Man, I’m just stunned this thread even exists. I thought it was going to be a joke thread, along the lines of Ask the guy who stubbed his toe this morning. But it’s a serious thread! I’ve been buying milk in bags for so long it would never occur to me that everyone doesn’t do it. But of course, the milk cartons (and sometimes plastic jugs) are still there in the milk section of the grocery store, so somebody must be buyin’ em. In fact, now that I think of it, there are a lot more of those than bags in the milk section. I’m the one who’s out of step. I’m going to start a thread titled: Ask the guy who didn’t even realize he was weird for buying milk in bags.
I’ve had milk (along with chocolate milk and OJ) from a bag purchased at the Kwik Trip chain of gas stations. That’s the only place I’ve seen it here in WI, though.
That legend is wrong for a very evident reason: America did not provide any help to Spain in the 50s.
Spain was in a similar situation to Cuba’s current position until 1959. No Marshall Plan for Spain. Once NATO (aka “the Americans”) were allowed to set up/use military bases in Spain, “the opening” began, but until then, we were a bunch of fascists and therefore no help for us. It’s just another chapter in the old “our fascists vs their fascists” story.
That’s without even getting into things like “UHT milk wasn’t available in most of Spain in the late 1970s” and “UHT milk is still viewed as a strange thing in the US nowadays, so where would they have gotten it to send to Spain?” Actually, it took over a decade and a change in packaging between that first brand selling it in Barcelona and it starting to be sold in the rest of the country.
I was assuming something similar, and thinking that there’s a business opportunity for a specially-designed pitcher that had a slot to put the spigot in.
The only time I’ve seen milk in a bag was at the food service area at my dorm in college: the milk came in these huge (5-10 gallon) plastic bags with a long plastic tube coming out the corner. The staff had to wrestle the bag into a large stainless steel dispenser, with the tube coming out the dispenser slot. Then they’d have to saw off the end of the tube. The dispenser had a lever that pressed the tube shut for storage; to get the milk, you’d put your glass below the tube, raise the lever to let the stuff flow, then lower the lever when you were done.
Seems to me that the pitcher for the bag milk at Kwik Trip had a slot on the pouring end that allowed you to slide the open corner of the bag in to pinch it shut.

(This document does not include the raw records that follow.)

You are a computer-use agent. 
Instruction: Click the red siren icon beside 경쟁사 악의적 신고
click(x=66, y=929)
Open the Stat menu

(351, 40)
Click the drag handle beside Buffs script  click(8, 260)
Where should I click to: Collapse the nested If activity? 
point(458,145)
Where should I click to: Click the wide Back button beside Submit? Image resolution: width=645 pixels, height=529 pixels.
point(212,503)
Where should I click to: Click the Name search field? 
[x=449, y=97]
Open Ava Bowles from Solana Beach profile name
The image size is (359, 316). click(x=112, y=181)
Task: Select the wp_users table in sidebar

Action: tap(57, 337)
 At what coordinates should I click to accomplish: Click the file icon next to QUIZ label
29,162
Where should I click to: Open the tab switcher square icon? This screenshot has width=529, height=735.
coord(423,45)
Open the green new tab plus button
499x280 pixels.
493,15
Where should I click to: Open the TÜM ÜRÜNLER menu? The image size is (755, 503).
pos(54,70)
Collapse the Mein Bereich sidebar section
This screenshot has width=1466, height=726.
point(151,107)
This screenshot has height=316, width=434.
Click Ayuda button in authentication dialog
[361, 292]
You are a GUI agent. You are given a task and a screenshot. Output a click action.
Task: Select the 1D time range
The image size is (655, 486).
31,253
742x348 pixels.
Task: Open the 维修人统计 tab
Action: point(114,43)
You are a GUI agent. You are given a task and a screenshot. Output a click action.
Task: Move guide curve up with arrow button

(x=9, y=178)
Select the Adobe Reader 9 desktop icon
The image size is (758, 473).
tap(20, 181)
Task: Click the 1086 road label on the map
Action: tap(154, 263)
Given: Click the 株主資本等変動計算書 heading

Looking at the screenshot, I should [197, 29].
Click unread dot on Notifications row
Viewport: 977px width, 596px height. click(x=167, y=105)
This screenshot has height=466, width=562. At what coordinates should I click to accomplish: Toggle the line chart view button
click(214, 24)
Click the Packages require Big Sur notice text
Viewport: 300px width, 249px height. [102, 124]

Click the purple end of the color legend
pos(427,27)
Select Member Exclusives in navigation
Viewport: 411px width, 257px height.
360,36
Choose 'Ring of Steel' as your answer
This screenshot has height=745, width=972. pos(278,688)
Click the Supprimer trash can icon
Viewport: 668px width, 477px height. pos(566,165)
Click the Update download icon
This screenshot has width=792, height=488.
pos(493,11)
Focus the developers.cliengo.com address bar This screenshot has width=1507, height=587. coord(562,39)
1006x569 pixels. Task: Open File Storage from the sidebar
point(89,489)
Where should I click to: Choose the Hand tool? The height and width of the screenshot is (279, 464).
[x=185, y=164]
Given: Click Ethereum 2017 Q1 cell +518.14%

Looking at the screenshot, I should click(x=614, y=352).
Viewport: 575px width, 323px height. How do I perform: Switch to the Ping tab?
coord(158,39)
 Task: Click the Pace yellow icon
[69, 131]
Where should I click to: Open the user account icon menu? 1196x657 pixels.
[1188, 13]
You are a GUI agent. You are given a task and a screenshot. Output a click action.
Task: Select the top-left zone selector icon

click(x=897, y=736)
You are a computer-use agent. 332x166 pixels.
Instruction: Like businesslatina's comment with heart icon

When I first read that, I thought that sounded like a great idea. Upon reflection, though, I’m thinking that if you had to touch the corner of the bag every time to slide it into the slot, it would be worse than the ambient germs in the fridge. Hmmmmm…
I know people who’d use a clothespin to close the opening (two, one from each side of the opening, if they’d cut it too large). You don’t need to touch the actual opening for that.
It’s like that in the US too. Milk has a lot cheaper where I live for the past few months than it was a couple of years ago, I mean almost 50% cheaper…but only if you buy it by the gallon. A gallon costs $2.30-39, half a gallon $1.50-60. When milk was $3.99/gallon, it was $1.90/half gallon, so the gallon price bottomed out but the half gallon price didn’t move nearly as much.
My father-in-law buys his milk in bags there. Kwik Trip has been making forays into Minnesota, so my parents have started buying orange juice in bags there. Don’t think they’ve bought milk in bags yet.
Is this only a Canadian thing? I’ve never seen milk in bags in my life. A quart of milk in a container costs $0.89 or $0.99 here.
In Argentina, almost all milk is sold in plastic bags. (Except, obviously, the shelf-stable box milk.) Most people use pitchers to stabilize the bag once open, but I’ve found that as long as the bag is at least half empty, it can balance just fine in the fridge or on the kitchen table. You just have to be more careful.
Someone upthread asked if it leaked more often. I’d say yes, but not as often as you’d think. That plastic is pretty thick. Plus, it’s a lot easier to check if the bag is sealed tight at the grocery store; just squeeze hard and see if any liquid comes out. You can’t do that with a carton.
I had no idea this was a world-wide thing, though. Maybe it will catch on in the U.S. after people become tired of recycling all that cardboard.
I always hated the cardboard cartons. They don’t seal totally, and sometime the ripped fringey bits of the orifice develop crusty smegs that end up in the milk as floaters. Nearly every place has the plastic jugs which I much prefer. And I am unlikely to get tired of recycling them because I don’t.